India’s Quiet Power Shift: How Electrification Is Redefining Development
- InduQin
- 16 hours ago
- 3 min read

India is electrifying faster than China did at similar income levels, challenging traditional development models.
Per-capita fossil fuel use remains far lower despite rising energy demand.
Cheaper solar, batteries, and EVs are accelerating India’s shift.
Electrification is driven by economics and energy security, not climate goals alone.
China’s manufacturing dominance poses both risks and incentives for India to build domestic capacity.
China’s swift transition toward electric power has long been described as extraordinary. Yet new analysis suggests that India may be moving even faster—at least when viewed through the lens of economic development and energy use.
According to a recent report from the energy think tank Ember, India is expanding electricity use and limiting reliance on fossil fuels more aggressively than China did when the two countries were at comparable income levels. The findings challenge the long-held belief that emerging economies must pass through a fossil-fuel-heavy phase before reaching cleaner forms of energy.
“This goes against the conventional storyline that developing nations have to follow the same progression as Western countries and China—starting with biomass and then shifting to coal, oil, and gas,” said Kingsmill Bond, an Ember strategist and co-author of the report.
To make a meaningful comparison, Ember adjusted gross domestic product figures for purchasing power, aligning India’s current per-capita income—about $11,000—with China’s level in 2012. This approach allowed researchers to examine how each country’s energy system evolved at a similar stage of development.
The picture that emerges is complex. India is rapidly adding renewable electricity, yet fossil fuels remain central to its energy mix. Policymakers are weighing proposals that could double coal-fired power capacity by 2047, and India’s oil demand growth recently exceeded China’s. Still, when measured per person, India’s coal and oil consumption remains far below what China used at a comparable income level. Even in total terms, India’s fossil-fuel use is increasing more slowly than China’s does today.
One key reason is cost. India is benefiting from far cheaper access to technologies such as solar panels, batteries, and electric vehicles than China had a decade ago.
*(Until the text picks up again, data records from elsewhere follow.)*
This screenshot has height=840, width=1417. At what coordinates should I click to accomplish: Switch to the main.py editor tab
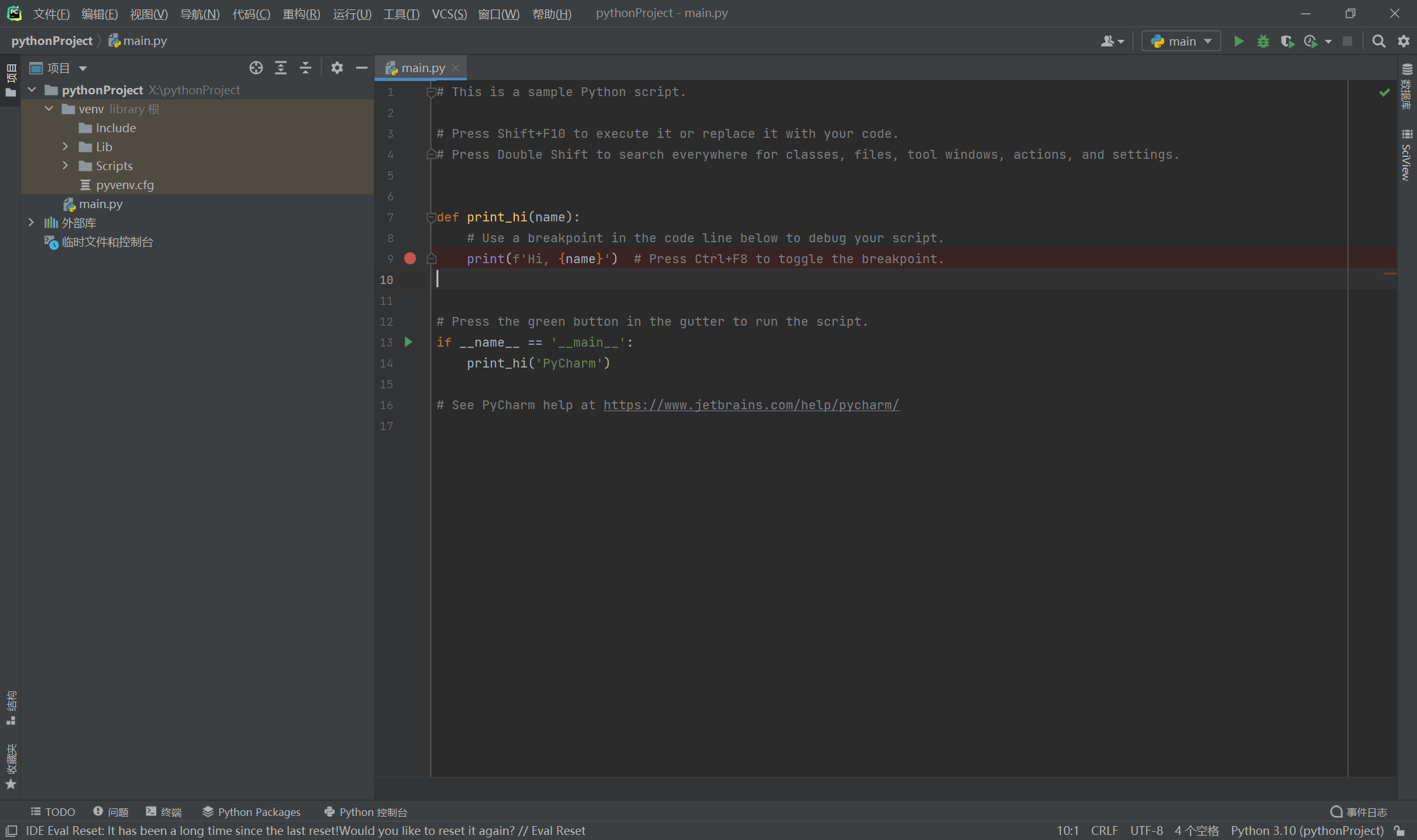[423, 68]
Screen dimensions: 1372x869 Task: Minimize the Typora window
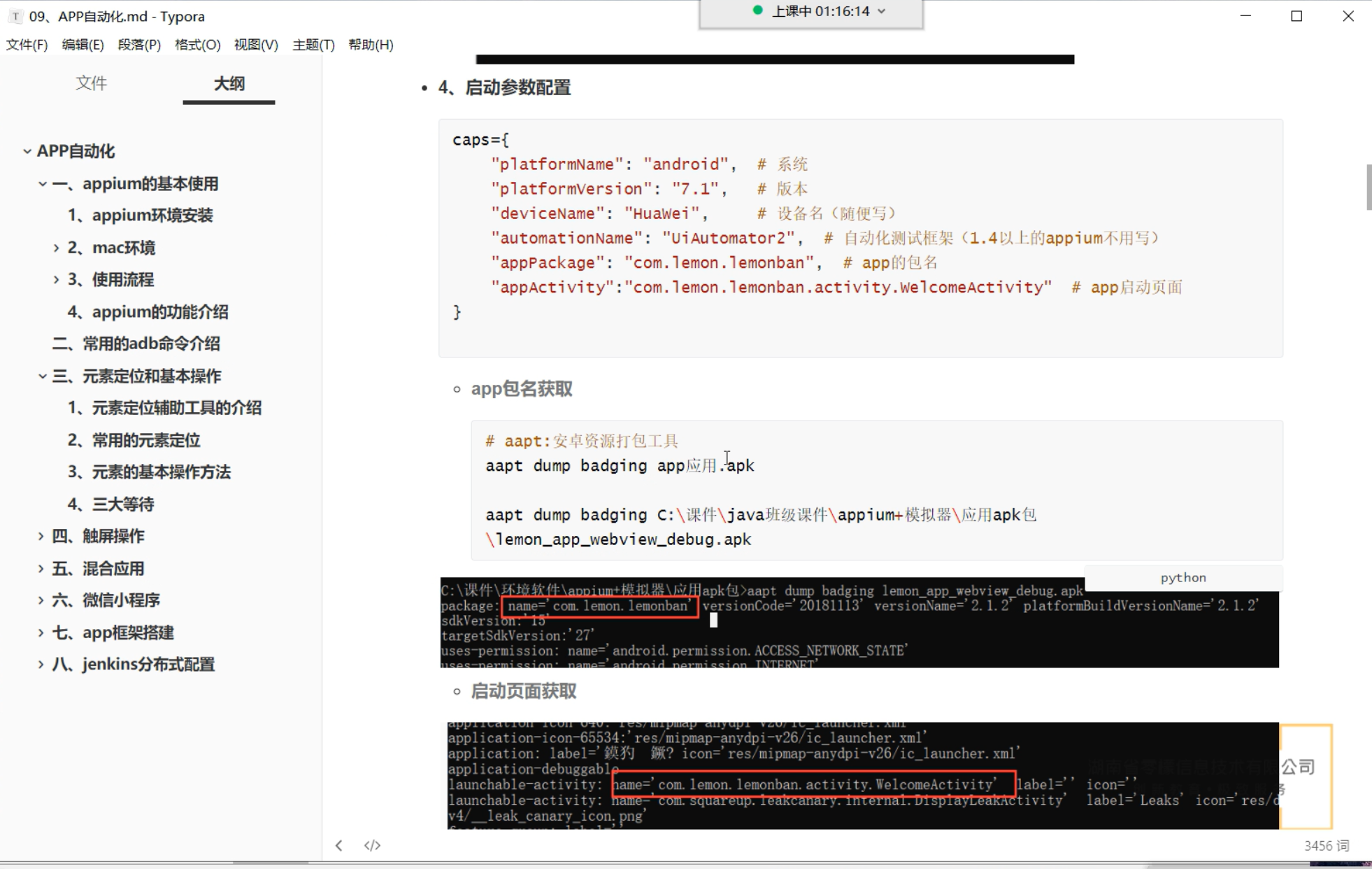pos(1245,16)
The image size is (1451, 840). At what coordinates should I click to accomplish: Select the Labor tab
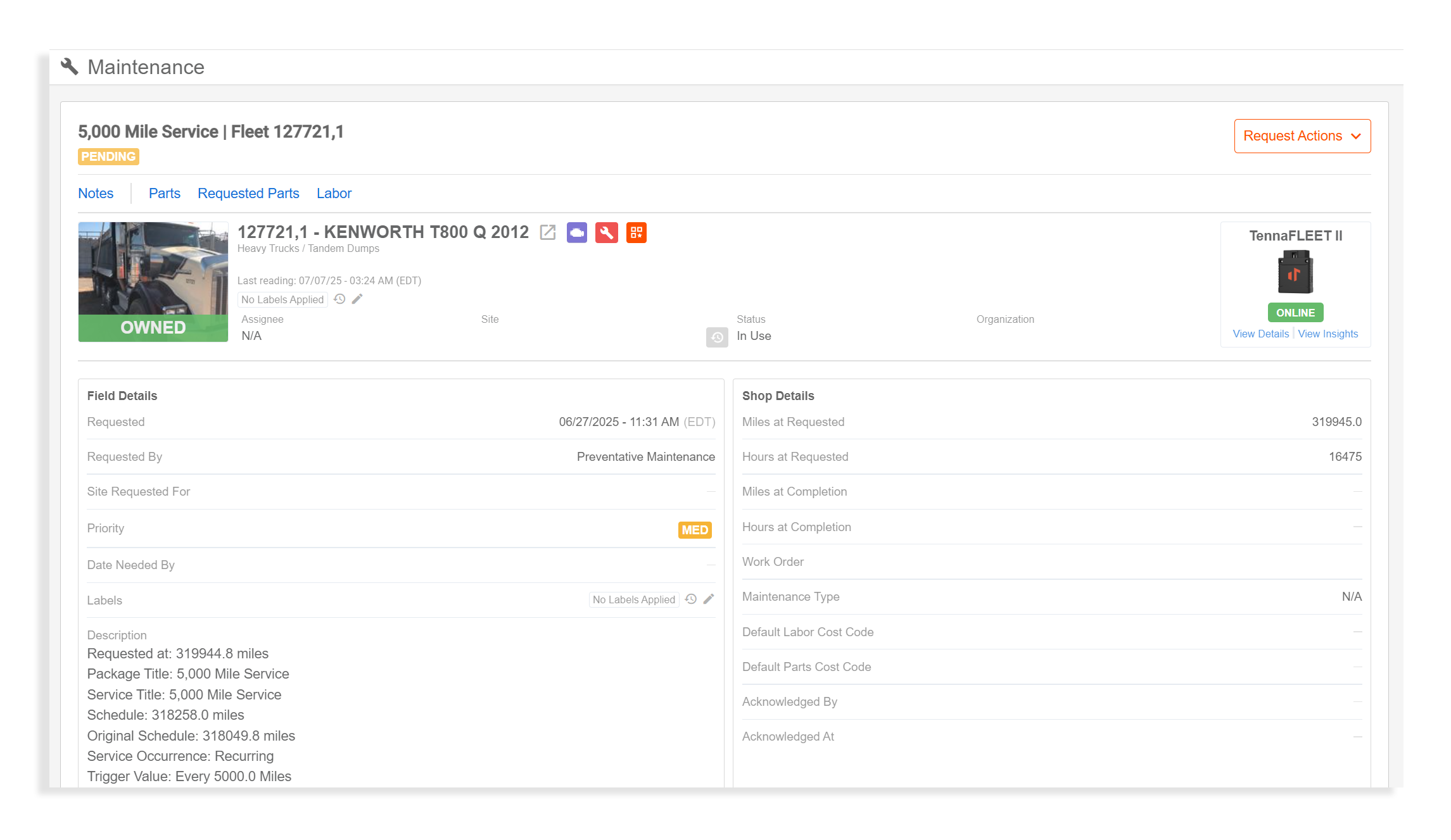(334, 194)

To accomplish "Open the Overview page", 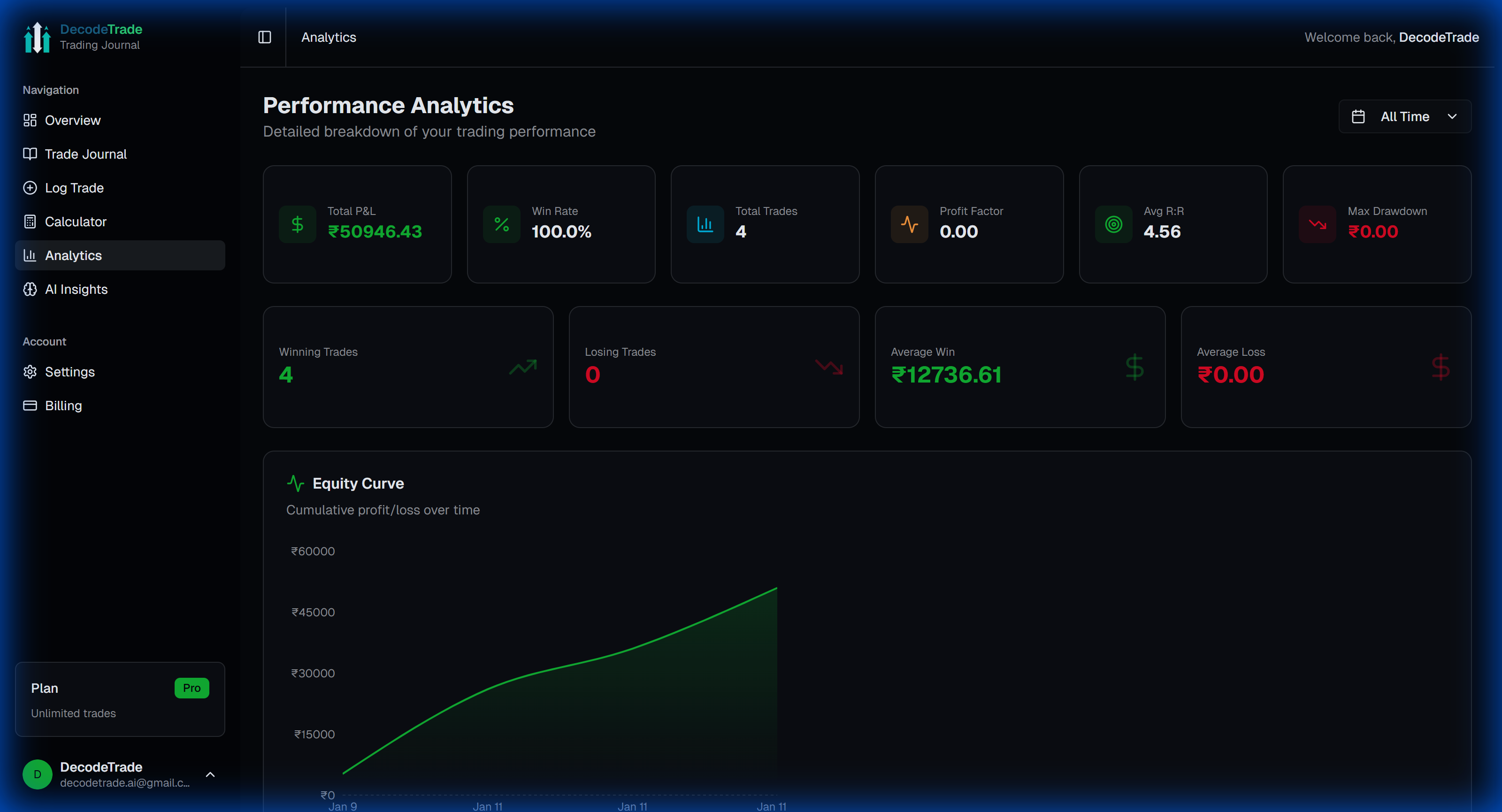I will coord(72,120).
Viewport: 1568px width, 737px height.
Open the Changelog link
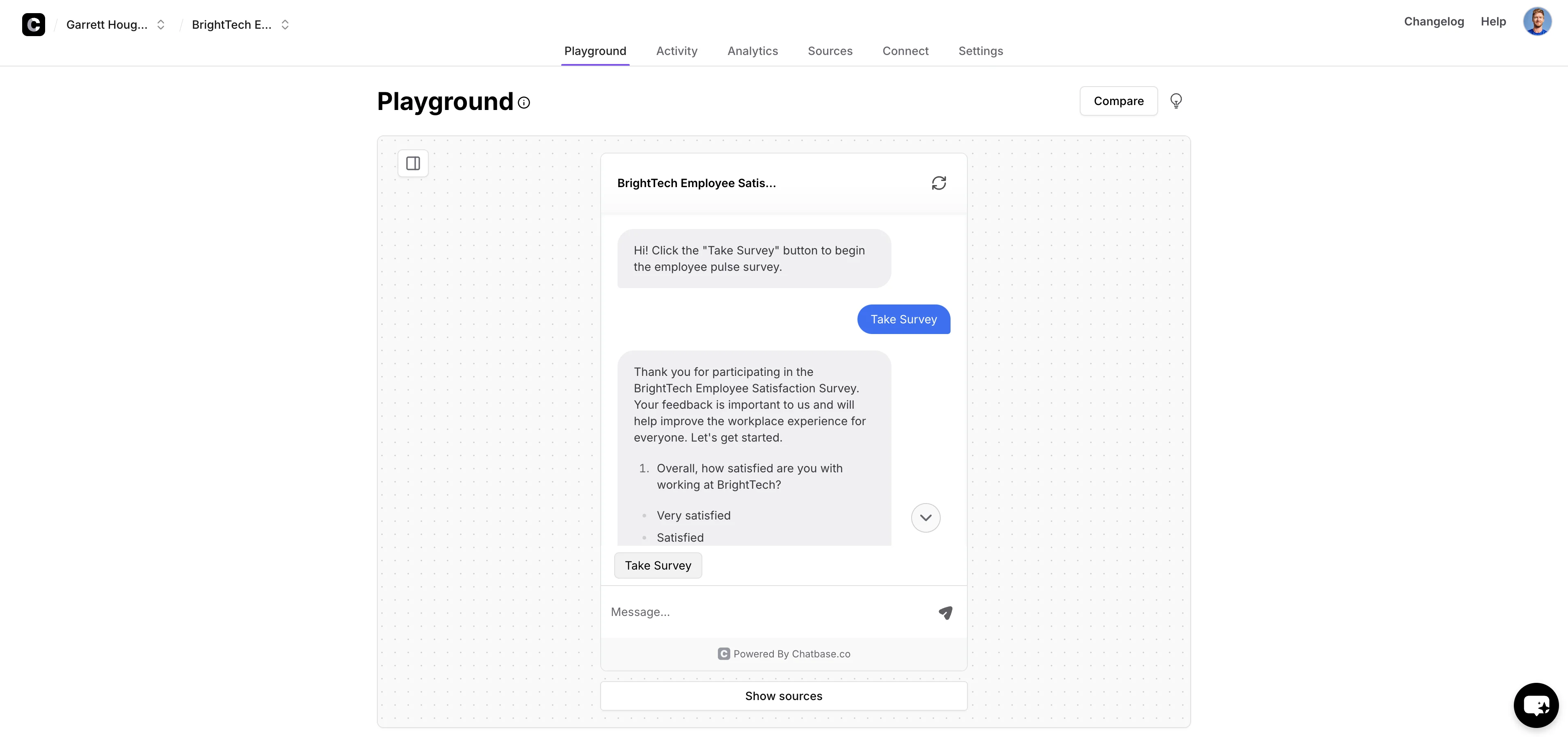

Massive Chinese investment drove down global prices for these so-called modular technologies, where each unit produced leads to efficiency gains in the next.
That dynamic is already reshaping India’s transport sector. Electric vehicles accounted for roughly 5% of new car sales in 2024. At the same point in its transition, China consumed about 60% more oil per person for road transport than India does now. Bond believes this gap means India’s per-capita demand for road oil may never reach China’s peak levels.
Ember’s researchers argue that countries like India—especially those without large domestic reserves of coal, oil, or gas—are likely to evolve into what they call “electrostates.” In such systems, most energy demand would be met through electricity generated from clean sources. No nation has fully reached that stage yet, Bond noted, but the trend is becoming more pronounced as renewable technologies continue to get cheaper.
For economies even less developed than India, the advantages could be greater still. Falling costs for solar power, electric vehicles, batteries, and critical minerals make electricity-based growth increasingly accessible.
Climate goals are not the primary driver behind this shift, Bond emphasized. The motivation is largely economic. India imports more than 40% of its primary energy—mainly coal, oil, and gas—according to the International Energy Agency. Reducing that dependence is seen as essential for long-term growth and energy security.
“To expand while gaining energy independence, India has to ease the massive burden of fossil-fuel imports that cost around $150 billion every year,” Bond said. “That means finding alternatives.”
Those alternatives, however, come with complications. China currently dominates global manufacturing of many electric technologies, creating potential chokepoints for other countries. Beijing has already used its position strategically, including in trade negotiations involving rare earth elements. Chinese firms also control much of the specialized equipment needed to build new manufacturing capacity elsewhere.
This dependence has already had tangible effects. Earlier this month, Reliance Industries Ltd. suspended plans to produce lithium-ion battery cells in India after failing to secure key equipment from China.
Bond acknowledged that rising trade tensions could slow the pace of electrification worldwide. At the same time, he said, efforts by countries like India to build domestic manufacturing capabilities—without total reliance on Chinese suppliers—could accelerate the transition.
As the United States and Europe increasingly restrict imports tied to Chinese electric technology, nations such as India may find stronger incentives to invest at home. “We may be at the high-water mark of China’s dominance in electric technologies,” Bond said, “as other countries begin to recognize that this is what the future of energy looks like.”